Stop letting danger pay attention to you
Steve Bryant

Another way to look at this is how much effort should be demanded to maintain situational awareness. Asking for no effort is almost as bad as demanding full effort. In other words, too much automation makes people reliant on the automation. So when the automation fails, they’re lost. They don’t know what to do.

This is how people get in to trouble. They rely too heavily on automation and remain blissfully unaware of what is going on around them.

So imagine driving a car with stability systems and all wheel drive. It feels solid on the road — until it doesn’t. And then unless you’re really on the ball, your car will start skidding all over the place and you won’t be able to do much to keep from crashing in to something.

On the other hand, I used to drive a car with a five speed stick shift and front wheel drive. I didn’t even have ABS braking. I had total awareness of what that vehicle was doing on the road.
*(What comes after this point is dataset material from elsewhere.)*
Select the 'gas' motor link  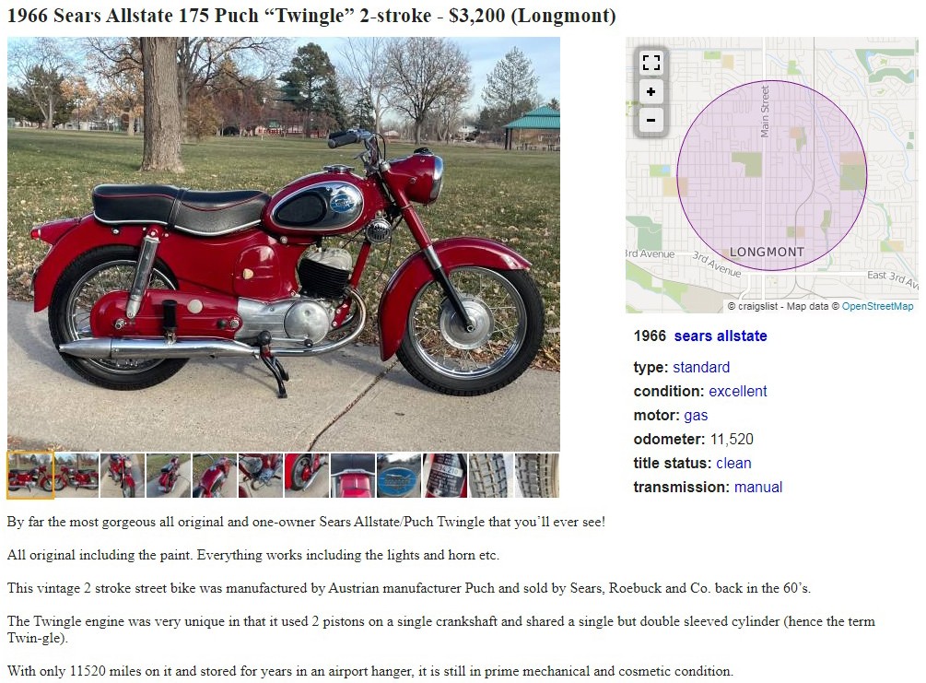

I could feel the road getting slipperier and so I would back off on my speed, change gears, brake with caution and generally stay away from problems.

So which is better? Well, some drivers are inexperienced, distracted, fatigued, or generally oblivious. They would actually benefit from the more automated vehicle as long as they were aware enough to stay away from the truly ugly weather conditions. But many drivers would benefit from feeling the road without all that automated stuff hiding the details.

There is no right answer. In the airline business we have Boeing and we have Airbus. Both are highly automated, but the Boeing will do what the pilot tells the airliner to do, whereas the Airbus automates things more to keep the pilot out of trouble. There have been accidents both ways, some caused by pilot commanded errors, and some where the automation actually got in the way of the pilot’s commands.

Sometimes people really are so oblivious that automation would actually save more lives. And sometimes, the automation actually makes things worse by hiding the situation from the driver.